NEW DELHI: Drawing the line between the roles of the executive and the judiciary, Finance Minister Arun Jaitley today said Parliament alone has the authority to approve how public money is to be spent and it alone can legislate on how much pension MPs can draw.
"It is an unquestionably clear constitutional position that public money can be spent only after authorisation of Parliament. Therefore, Parliament only can authorise how public money can be spent. No other insitution can exercise that power," he said.
Jaitley's comments in Rajya Sabha came after opposition MPs raised the issue of the Supreme Court's reported comments that 80 per cent former law markers are 'crorepatis' (millionaires).
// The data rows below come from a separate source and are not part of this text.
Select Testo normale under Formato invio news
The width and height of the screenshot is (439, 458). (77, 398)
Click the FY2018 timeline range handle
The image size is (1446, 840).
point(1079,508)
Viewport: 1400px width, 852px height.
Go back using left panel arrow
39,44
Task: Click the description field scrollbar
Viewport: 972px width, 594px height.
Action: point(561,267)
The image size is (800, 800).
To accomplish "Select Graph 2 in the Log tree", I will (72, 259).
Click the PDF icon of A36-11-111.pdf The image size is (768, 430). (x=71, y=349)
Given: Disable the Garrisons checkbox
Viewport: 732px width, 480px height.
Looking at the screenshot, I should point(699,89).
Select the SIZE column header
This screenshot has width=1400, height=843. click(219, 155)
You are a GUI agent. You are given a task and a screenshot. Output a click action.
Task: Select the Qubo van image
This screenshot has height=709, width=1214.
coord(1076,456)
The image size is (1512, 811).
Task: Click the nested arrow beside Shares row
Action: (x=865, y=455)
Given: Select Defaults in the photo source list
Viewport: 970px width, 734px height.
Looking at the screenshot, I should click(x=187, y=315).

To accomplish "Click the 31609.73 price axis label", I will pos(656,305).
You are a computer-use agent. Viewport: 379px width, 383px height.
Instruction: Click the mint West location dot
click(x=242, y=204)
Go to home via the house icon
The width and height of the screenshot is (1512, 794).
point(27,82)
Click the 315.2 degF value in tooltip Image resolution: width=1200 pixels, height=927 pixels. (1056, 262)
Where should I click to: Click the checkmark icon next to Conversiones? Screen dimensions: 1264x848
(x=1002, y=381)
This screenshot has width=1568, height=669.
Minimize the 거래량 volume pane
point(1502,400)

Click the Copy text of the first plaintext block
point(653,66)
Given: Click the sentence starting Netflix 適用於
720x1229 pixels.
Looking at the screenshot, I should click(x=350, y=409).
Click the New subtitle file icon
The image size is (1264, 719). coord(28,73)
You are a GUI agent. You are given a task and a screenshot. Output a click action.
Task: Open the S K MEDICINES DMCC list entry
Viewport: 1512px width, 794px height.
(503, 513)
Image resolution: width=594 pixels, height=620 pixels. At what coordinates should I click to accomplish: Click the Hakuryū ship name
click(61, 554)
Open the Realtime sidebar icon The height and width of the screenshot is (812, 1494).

"It is the exclusive domain of Parliament" to decide who is entitled to government pension and how much, Jaitley said.
This is the constitutional position "which all institution will have to eventually accept."
Earlier, Naresh Agarwal (SP), through a point-of-order, raised the issue saying the image of the MPs is being sullied as if they are appropriating huge public monies as salaries
and pension without working.
He said some former MPs are living "a pauper's life", with the children of a former law maker in Uttar Pradesh working as labourers and artisan.
Jairam Ramesh (Cong) said he was astonished to read that a survey had found that 80 per cent of the ex-MPs were millionaires.
As Deputy Chairman P J Kurien asked him to seek remedy in the courts and not criticise the judiciary, Ramesh said 80 per cent of the present MPs would not be millionaires when their term comes to an end.
The Supreme Court had on Tuesday reportedly said the pension and perks to MPs seemed 'prima facie' unreasonable and had sought responses from the Centre and the Election Commission of India on a plea seeking the scrapping of pension and other perks being given to Members of Parliament.
A bench headed by Justice J Chelameswar also issued notices to the Secretary General of the Lok Sabha and the Rajya Sabha on the plea filed by NGO Lok Prahari on the issue.